Thirty-five Pixels, powered by Raspberry Pi
Creative Director and Interactive Developer Michael Newman was tapped by UCLA Extension to design their 2015 winter course catalog cover. To accompany his work, he also designed, developed, and built a Raspberry Pi-powered interactive installation called Thirty-five Pixels which is currently on display at UCLA Extension’s 1010 Westwood building through the 2015 Winter Quarter.

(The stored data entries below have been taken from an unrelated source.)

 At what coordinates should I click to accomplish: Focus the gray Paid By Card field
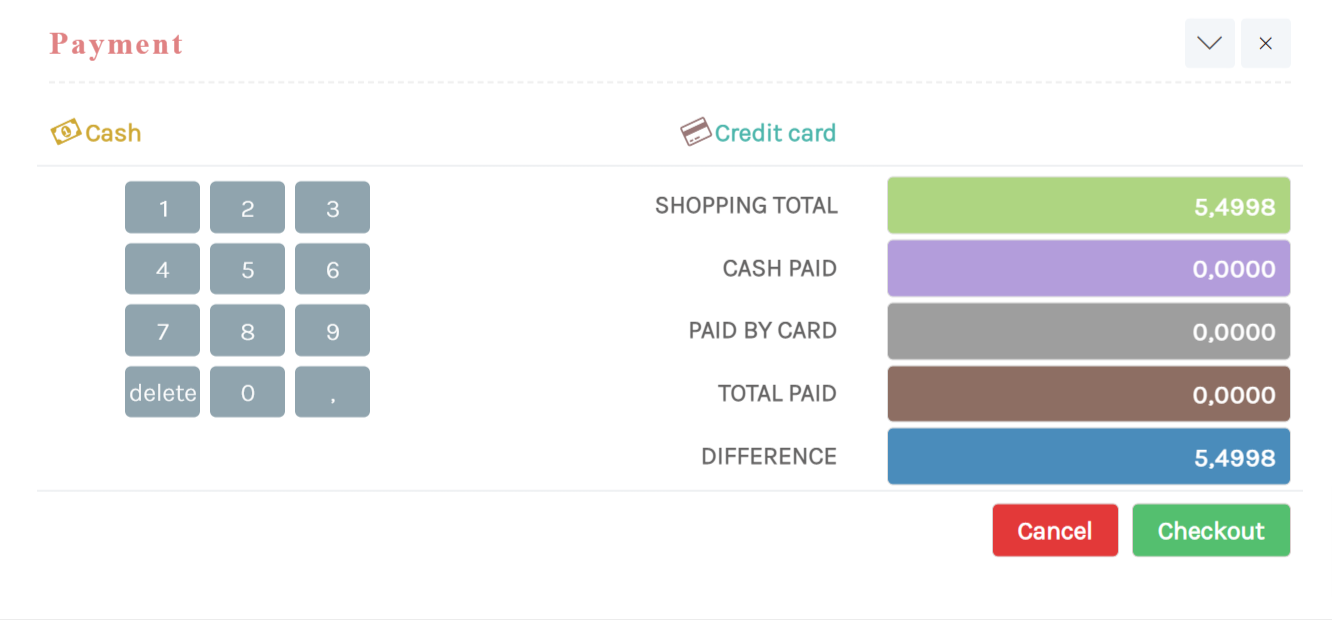(x=1088, y=331)
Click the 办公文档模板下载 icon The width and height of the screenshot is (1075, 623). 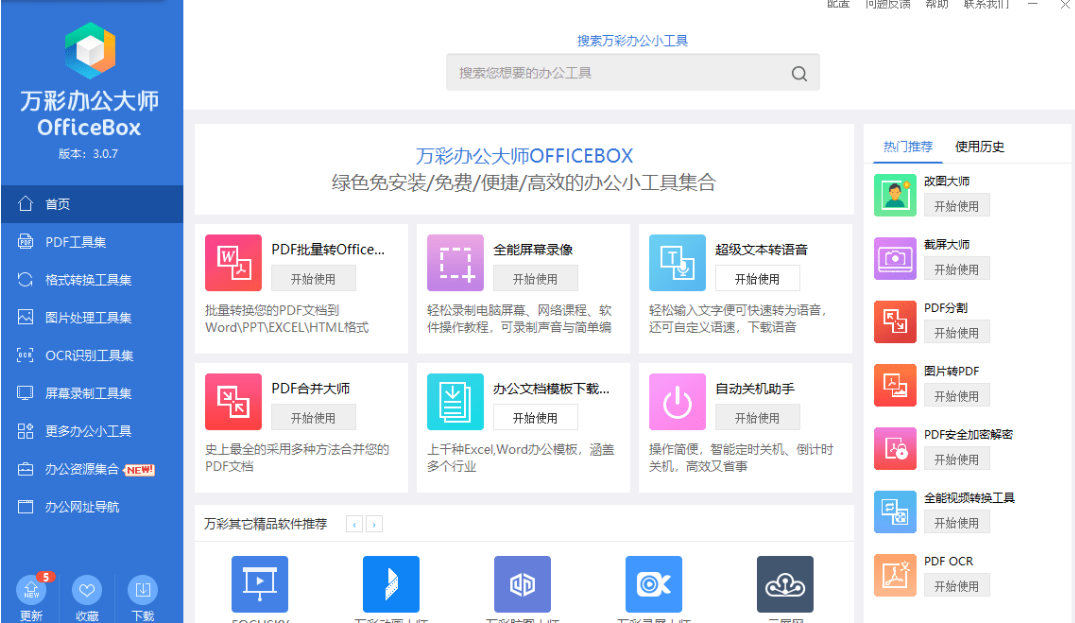click(455, 402)
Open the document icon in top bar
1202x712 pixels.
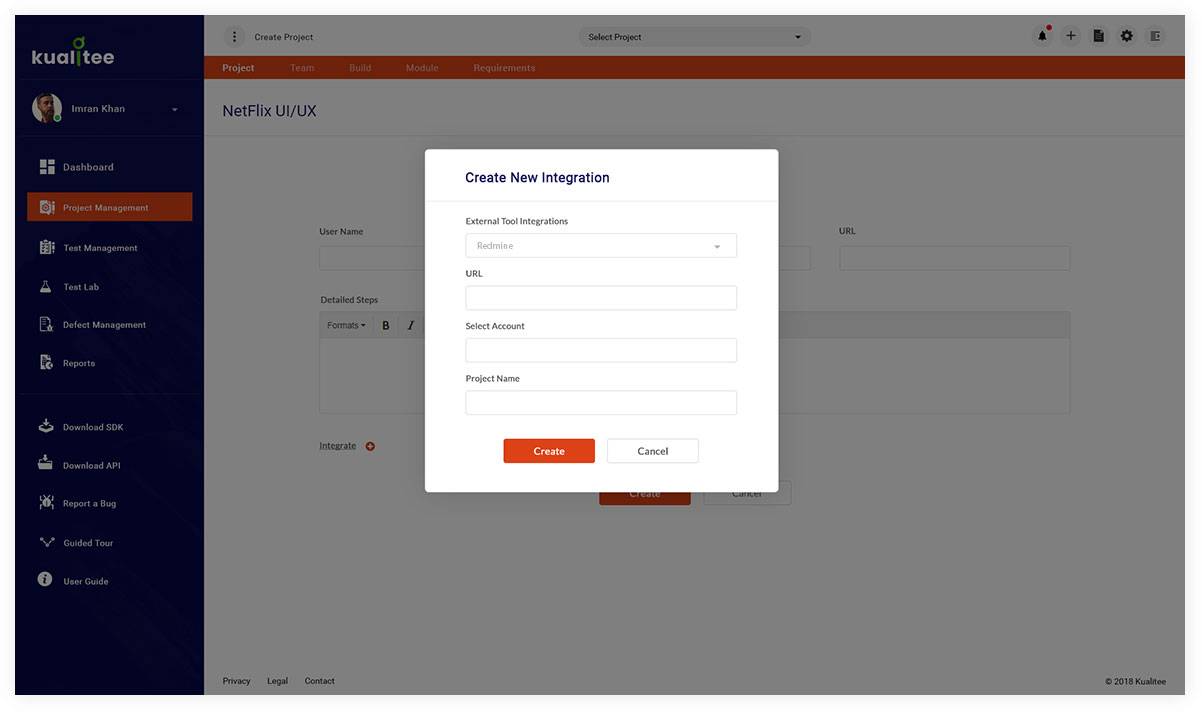click(x=1098, y=36)
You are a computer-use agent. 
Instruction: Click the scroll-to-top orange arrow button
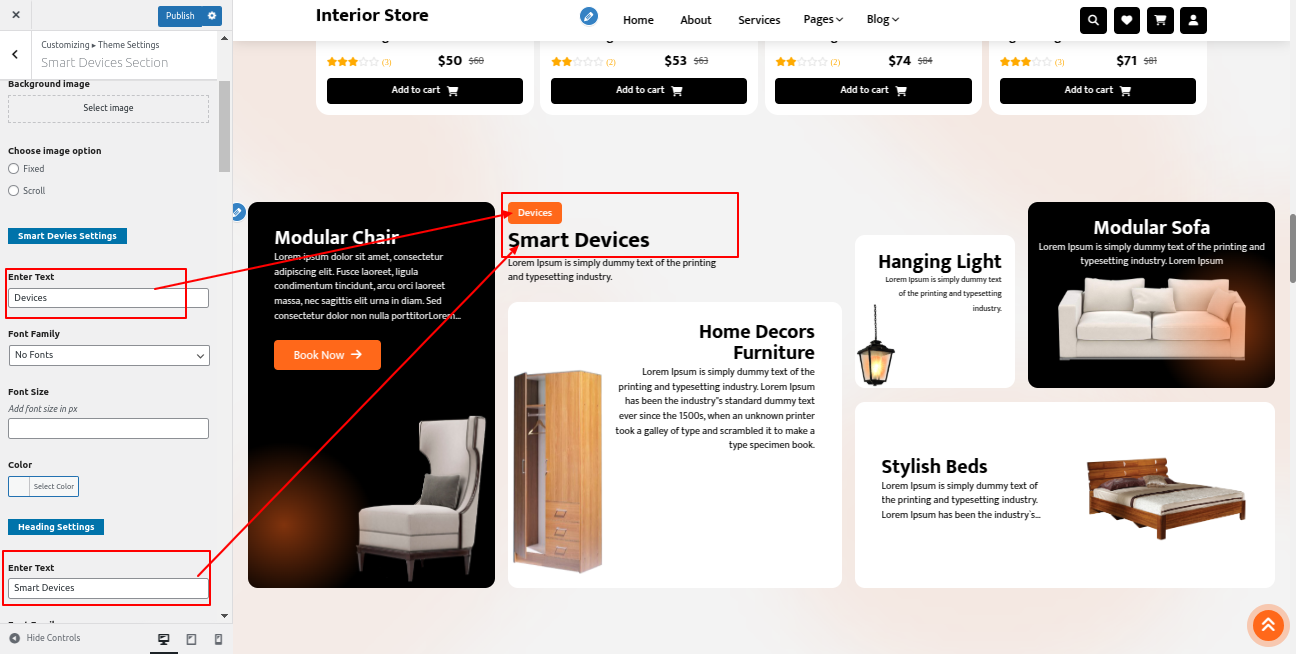1267,625
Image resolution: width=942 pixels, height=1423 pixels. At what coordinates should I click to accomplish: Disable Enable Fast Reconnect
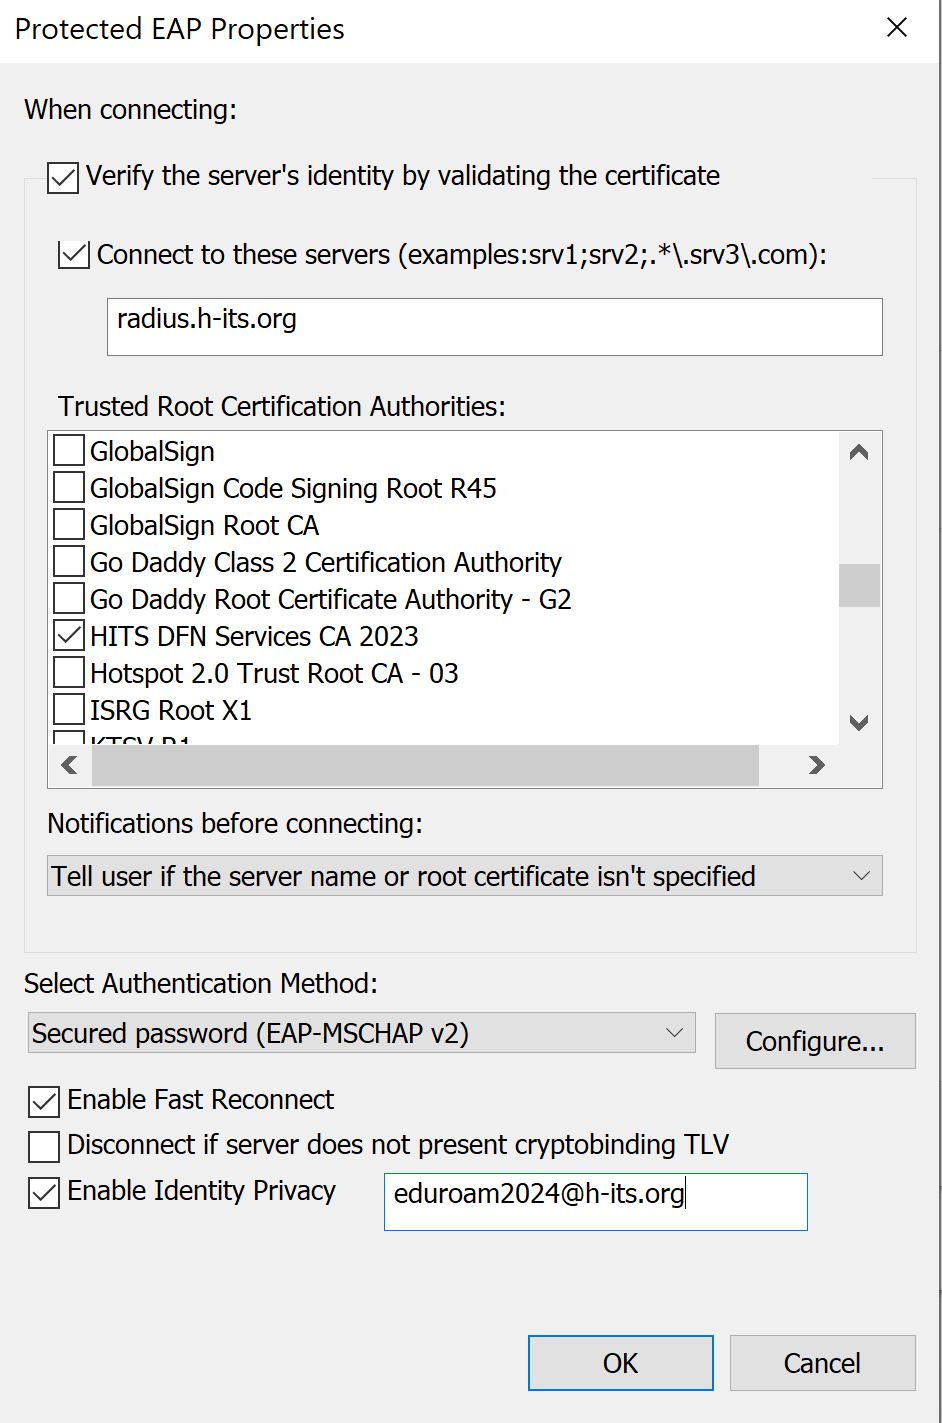tap(43, 1099)
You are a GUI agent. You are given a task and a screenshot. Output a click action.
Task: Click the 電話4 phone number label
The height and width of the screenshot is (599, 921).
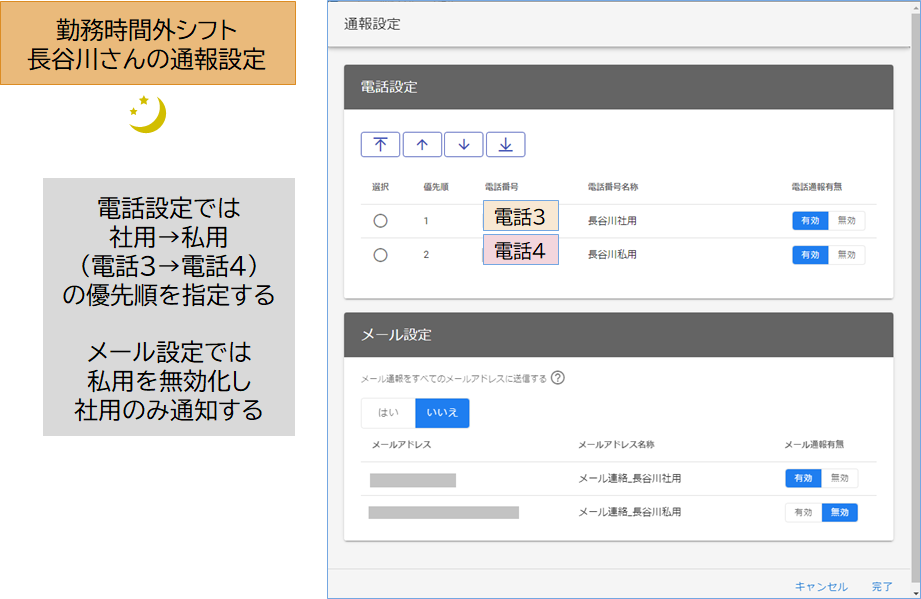pos(520,250)
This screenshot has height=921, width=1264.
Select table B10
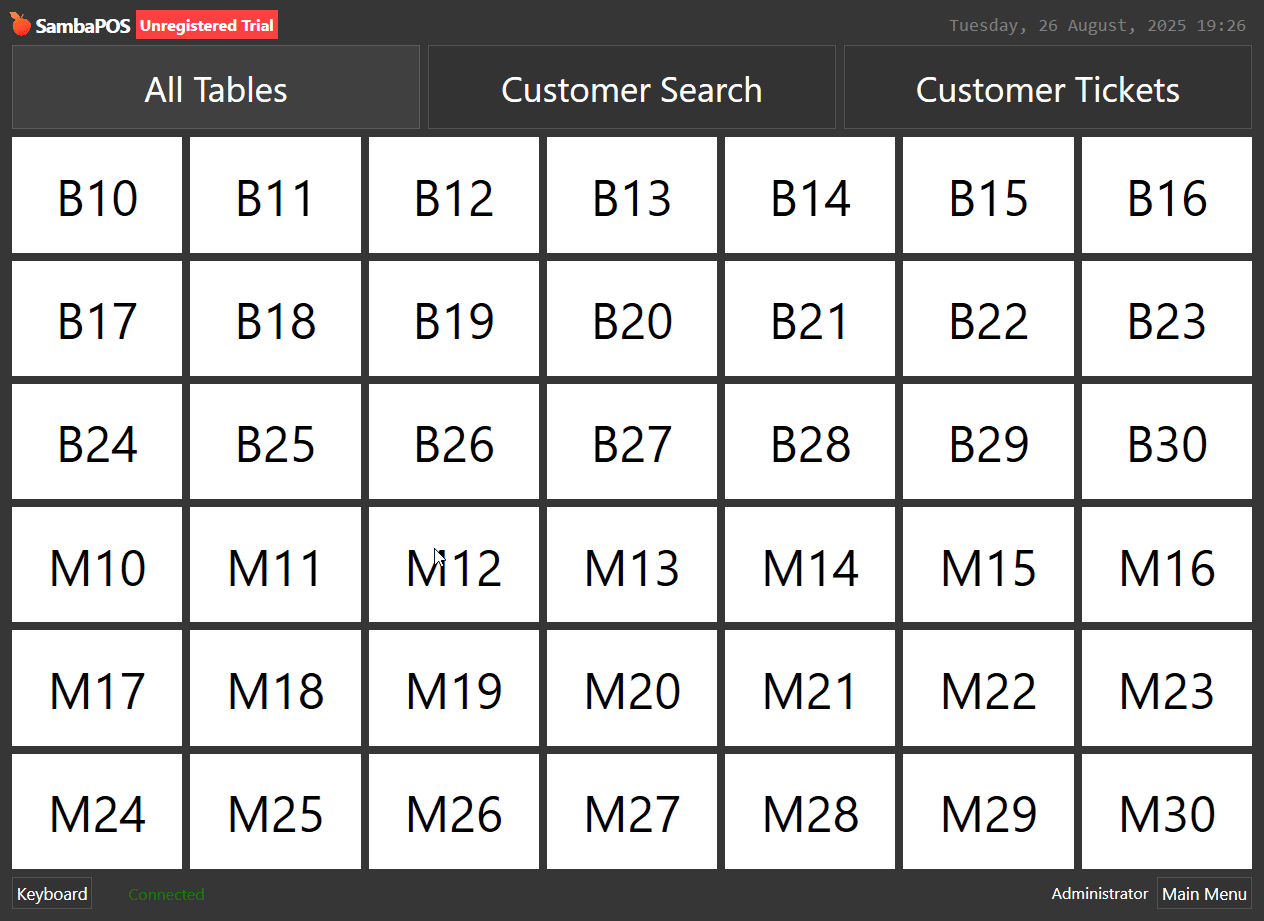click(97, 196)
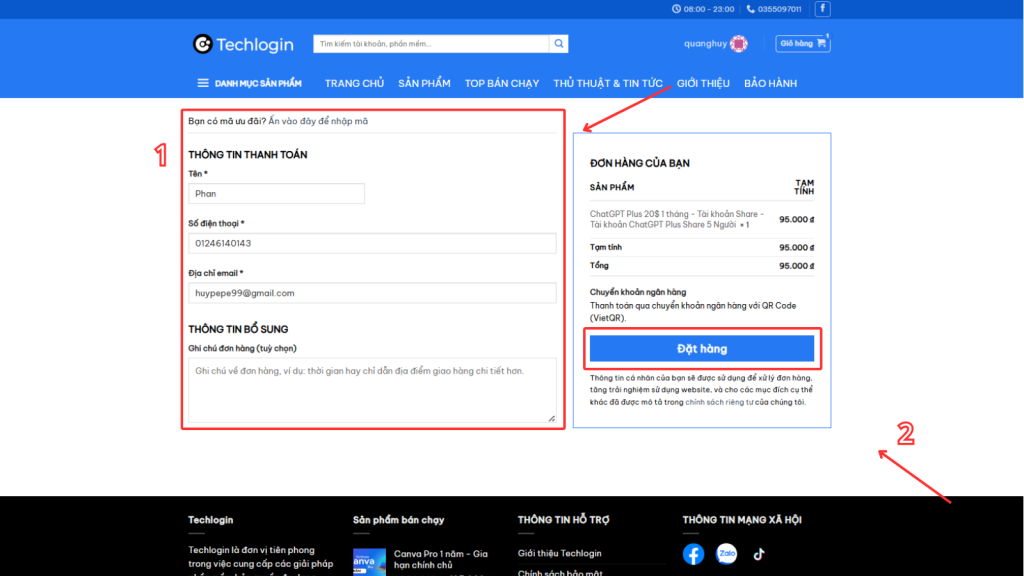Select the Thủ thuật & Tin tức menu
The height and width of the screenshot is (576, 1024).
pos(607,83)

Although it uses a single 50″ LCD HDTV mounted vertically, the masking on the piece gives the effect of a 7 by 5 matrix of individual circular displays. On the inspiration for the design, Michael says:
Using the mantra “Play, Learn, Explore, Connect” I have created a framework which abstracts my experiments into a visual experience. First exploring physical media, such as black and white ping pong balls and CNC controlled devices, I iterated through a variety of concepts and ultimately developed a digital mechanism that can display both simple, dot matrix style data, and complex data and images simultaneously.
Thirty-five Pixels runs on a Raspberry Pi Model B+ and uses a camera module for motion detection and image capture. The piece is also Internet-connected so that users all over the world can interact with it and control what it displays. It can pull content from Twitter, Instagram, and other media such as past course catalog covers.
You can try out the remote interface here and also watch a camera’s view of the piece to see how you have an effect on it. Michael wrote about Thirty-five Pixels on his portfolio site, which I encourage you to look at for technical details and for some of his other fantastic work.
8 comments
James michaels
“…which I encourage you to look at for technical details and for some of his other fantastic work.
No Comments”
“…quote me as saying I have no comment…” –anon
Liz Upton
We actually had a bit of a problem in the back-end of the website with this post, so it wasn’t possible to comment for about 48 hours – as you can see, though, the comments are back up now!
ruddles
can you do a vidio or picture of it and a how it works vidio
Archisman Panigrahi
Any news about the Christmas Competition?
Jonathan Bell
We’ve received a veritable pile of entries from all over the world.
The competition closed on the 10th of January – mentions and announcements are due at the end of the month.
Joseph
Please make the code open source! I want to build something like this. :)
Dave
Some pointers please.. This is really cool!!